From its day-to-day operations to long-term goals, employee wages to marketing and promotion, and development to overall expansion, everything boils down to money.
For instance, a lack of cash can keep you from employing the manpower and resources that are needed to meet your production value.
Insufficient funds can also mean losing out on significant opportunities which if bagged could have taken your business to a whole new level.
In the worst-case scenario, it simply means that your business is failing. As it forces you to sell assets, cut costs, or go out of stock until you lose it all and declare bankruptcy.
The point is- with money being your only alibi in the world of business, it’s important to maintain a sufficient amount of it at all times.
There are many ways to get the working capital you need to kickstart a business or save a dying one from a financial crisis. Let’s take a look.
1. Bootstrapping and profit reinvestment
Starting out you may not have a lot of funding options for your business, except for yourself. Apparently, it’s also the best way to launch one considering the lack of financial liabilities that come with it.
Plus it lets you invest your initial profits into the further expansion of your business rather than clearing the debts.
It’s where you accumulate the funds by showcasing your business plan, vision, idea, etc on a crowdfunding network such as Kickstarter, GoFundMe, and Indiegogo.
If intriguing enough, the platform can get you a number of small investors who’d be willing to either pre-order what you have to offer or make some contributions to your business investment otherwise.
3. Business Loans
As one of the best ways of getting a small business working capital, loans and lines of credit are the top lending choice for 55% of companies.
A good credit score with no delinquencies can get you the loan at an even lower rate of interest than any other medium of financial assistance.
4. Angel Investors
Angel investors are wealthy individuals who invest in start-ups and high-risk companies in exchange for equity or the value of shares in your business.
Sometimes working in groups, these angel investor firms can also assume the role of advisors by investing in large amounts and expecting a higher rate of returns.
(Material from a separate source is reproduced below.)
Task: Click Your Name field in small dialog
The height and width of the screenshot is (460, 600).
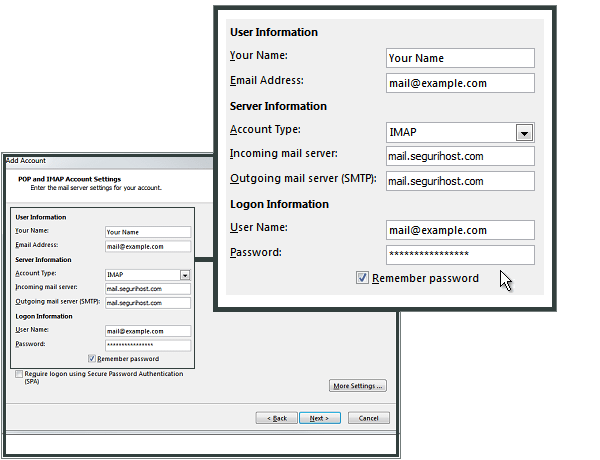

And this is why it’s important to maintain a solid relationship with your investors.
5. Venture Capitalists
Unlike angel investors, venture capitalists tend to invest in large companies and tech start-ups with the hope of making big money!
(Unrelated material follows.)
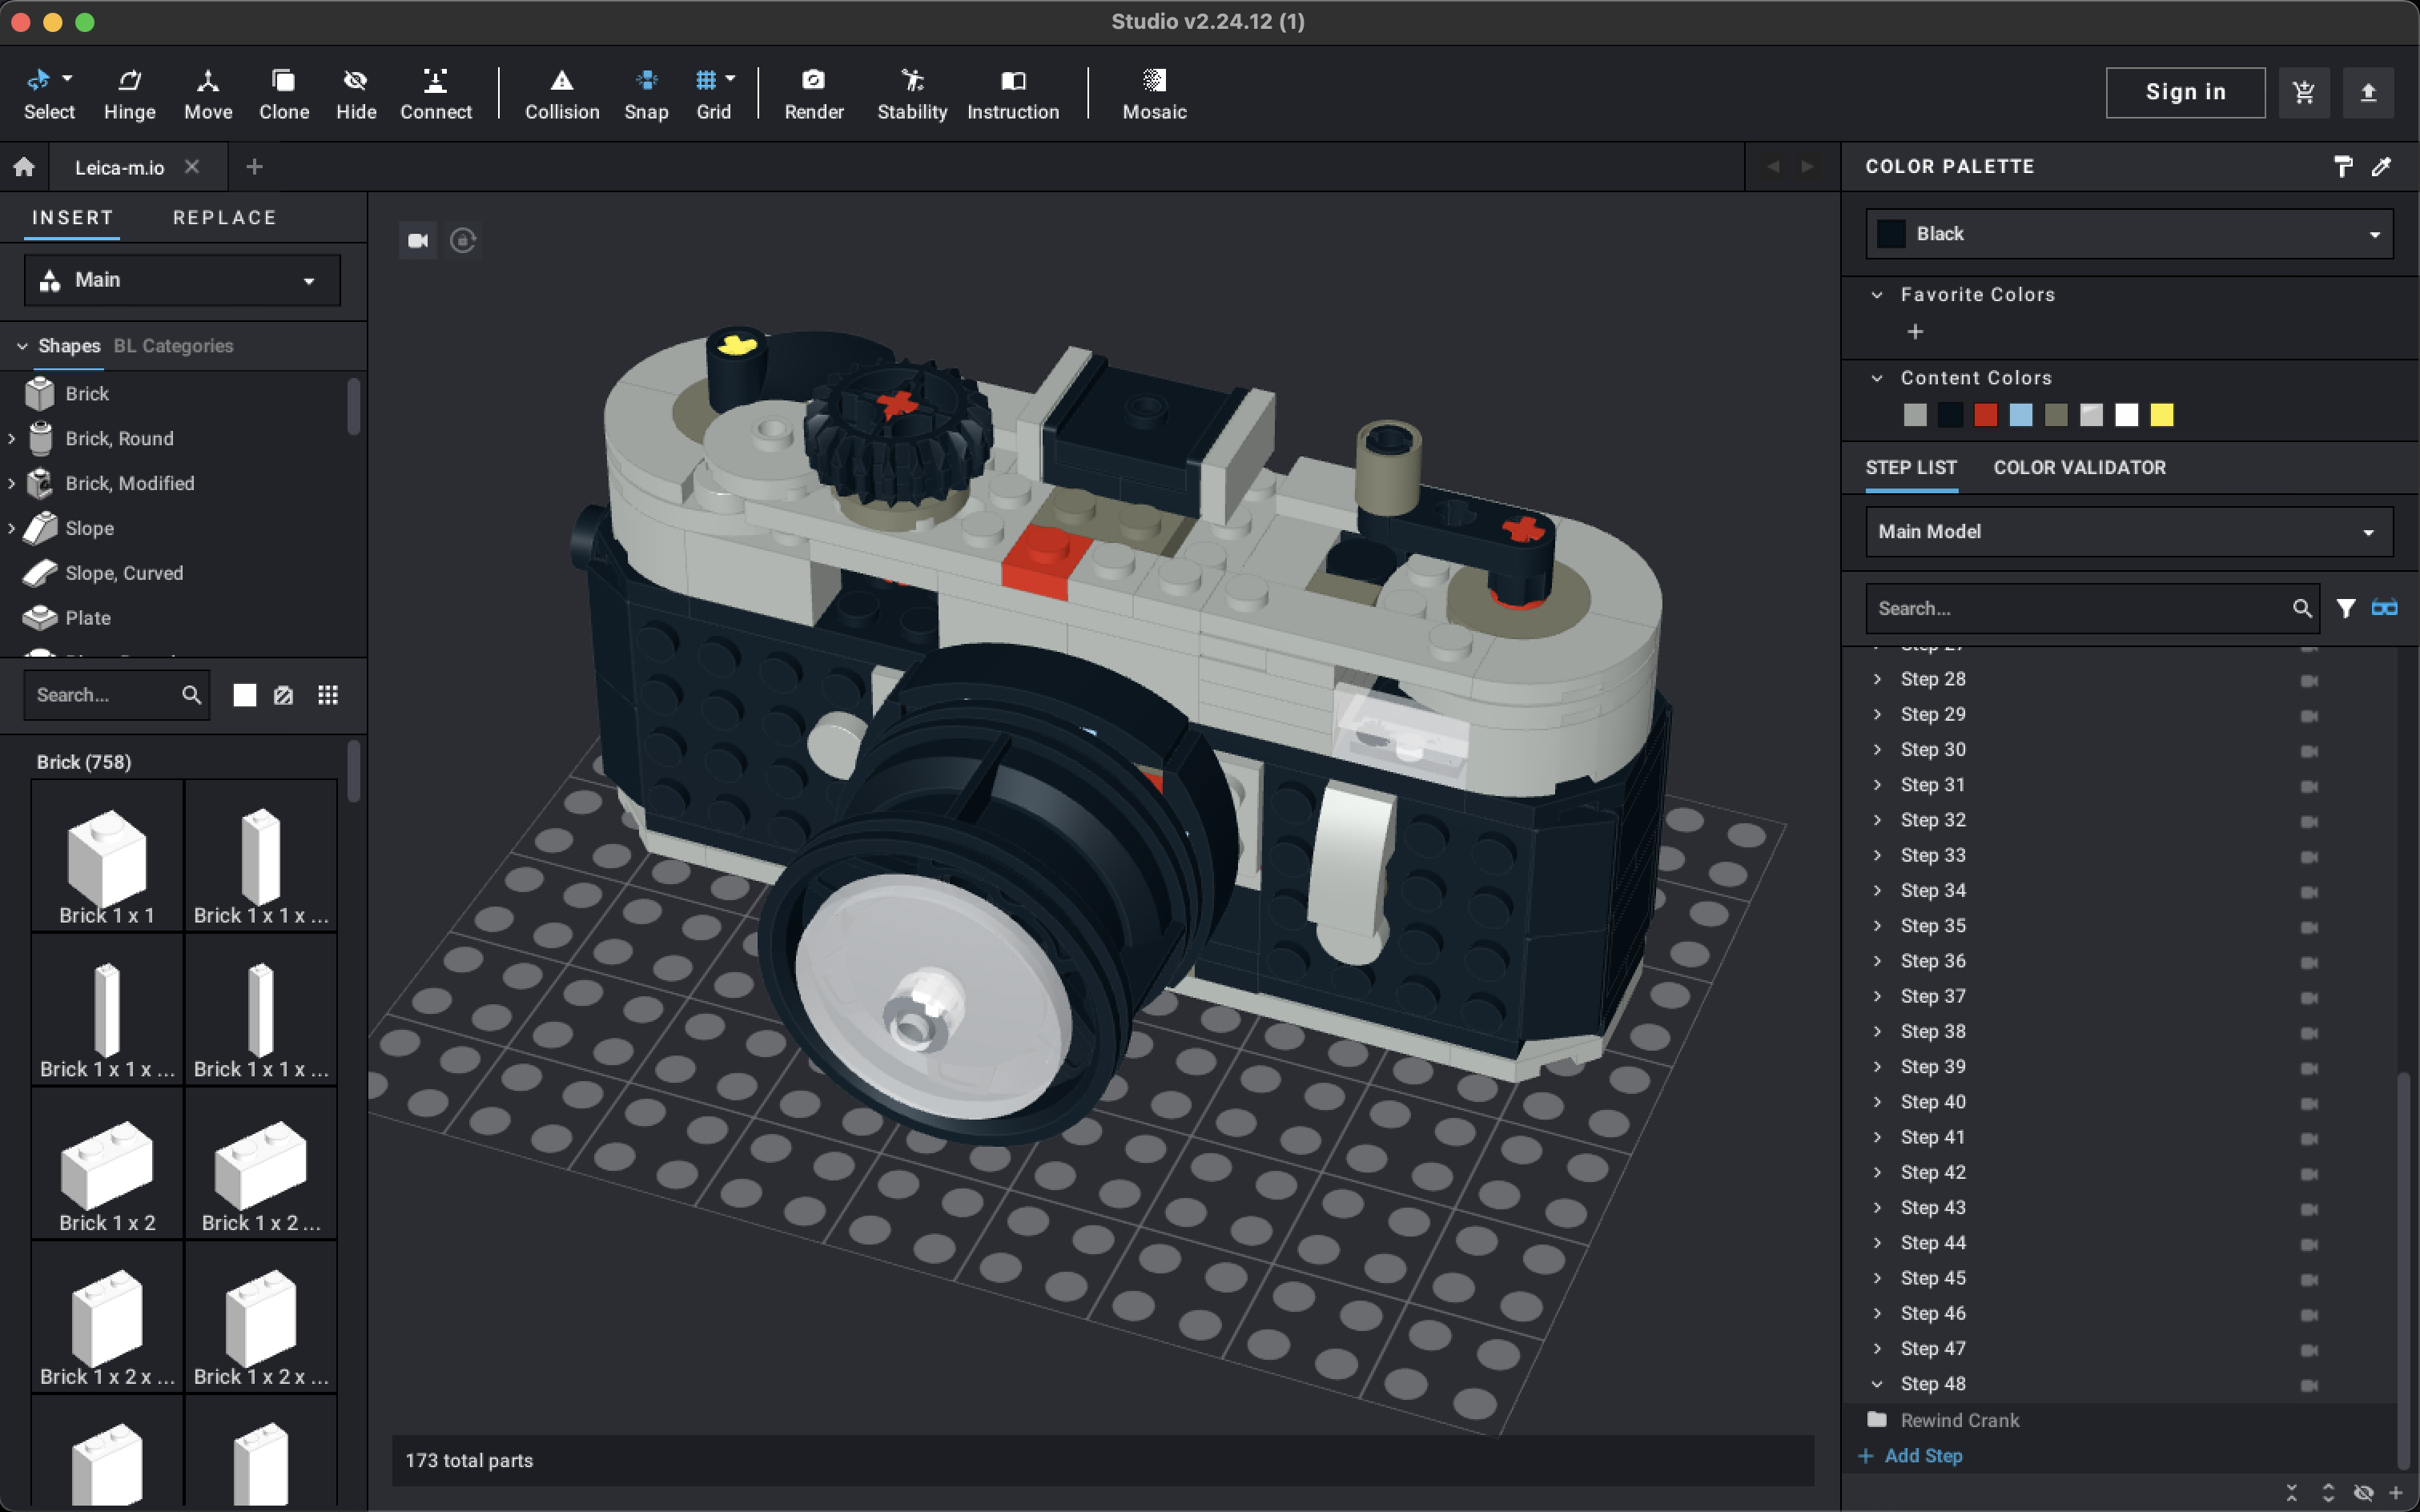This screenshot has width=2420, height=1512.
Task: Click the Clone tool icon
Action: (x=284, y=81)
So unless your requirement is a few million to get on with your business, it may not be the right option for you. Besides, they take much more equity than angel investors along with the power of decision-making.
6. Friends and family
When everything goes haywire, who do you turn to?
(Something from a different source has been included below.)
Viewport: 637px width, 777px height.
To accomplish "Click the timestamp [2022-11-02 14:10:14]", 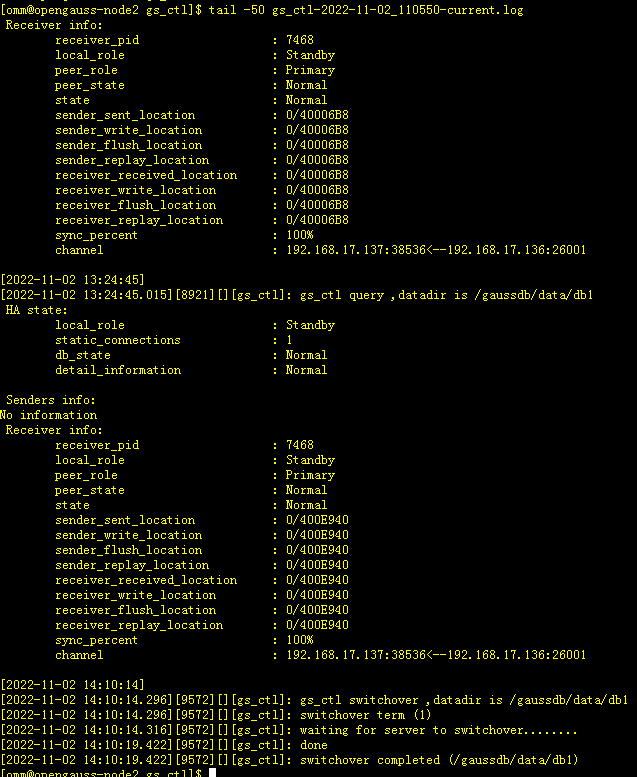I will (72, 685).
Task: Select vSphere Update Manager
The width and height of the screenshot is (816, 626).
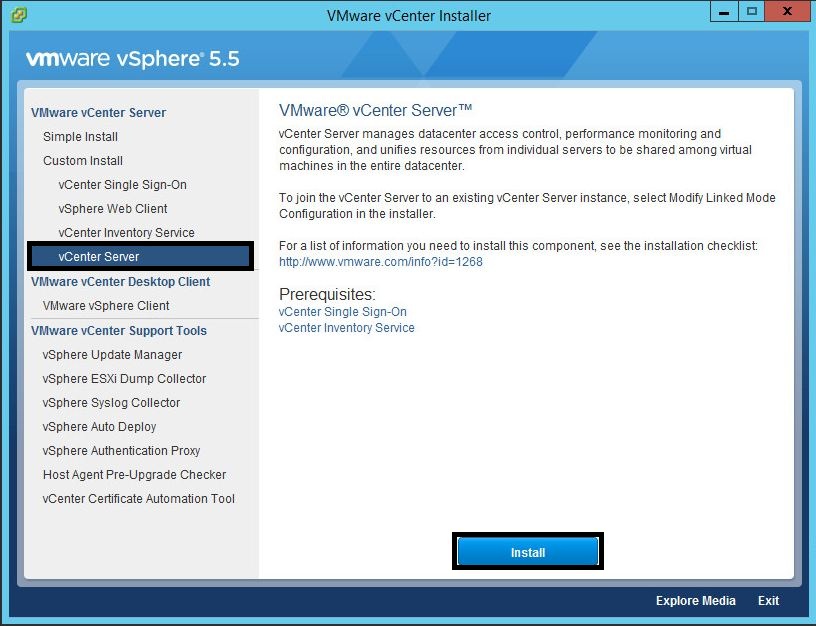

That’s right- friends and family.
The same goes in business as it’s one of the best ways to raise fast business working capital in times of a sudden crisis.
Just make sure to keep a note of it and pay them back once you’ve gained enough profits while keeping each contributors’ financial interests in mind.
7. Fanbase Donations
And not just your family and friends, you can also approach your followers, supporters, and online influencers to assist you in meeting the desired funds.
Apart from crowdfunding, you may introduce contests, games, and reward-based programs with limited-edition merchandise, exclusives, goodies, and other giveaways in exchange for their financial contributions.
8. Government Schemes
Government-backed loans and business offers are preferable mediums for raising working capital for your new business.
Although they do have strict criteria, most government plans don’t require a higher return, payback, equity, or any kind of stake in your business.
Make sure to fulfill your CSR or Corporate Social Responsibility though when your business is up and running.
Tip: Eco-friendly ideas are always welcome when it comes to taking financial assistance from the government.
9. Private Equity investment
It is the type of investment in which capital is raised within the members of your company by considering your past finances.
As a conventional way of raising funds, it is held privately by your business partners in exchange for equity.
Being a much more suitable option for mature and experienced companies, it may not be the right one for startups and small businesses unless you can guarantee a financial incentive.
10. Stock selling/ IPOs
Selling stocks or going for Initial Public Offerings (IPOs) is one of the most common ways of saving a business from failing.
As the last resort to all your financial needs, it’s when you make your company go public by selling its shares to investors, or better yet “shareholders”.
Most major brands and companies these days have millions of shares with thousands of shareholders.
The biggest advantage of having a public corporation is that no single individual can own the majority of your shares, let alone 100% of it. As a result, each shareholder ends up having a small portion of the overall ownership of the firm and not entirely.
Now, while there are many other ways of raising capital for your business, such as online micro-financiers, NBFCs, business credit cards, and so on, the thumb rule is this- Never borrow more than you can return. Period!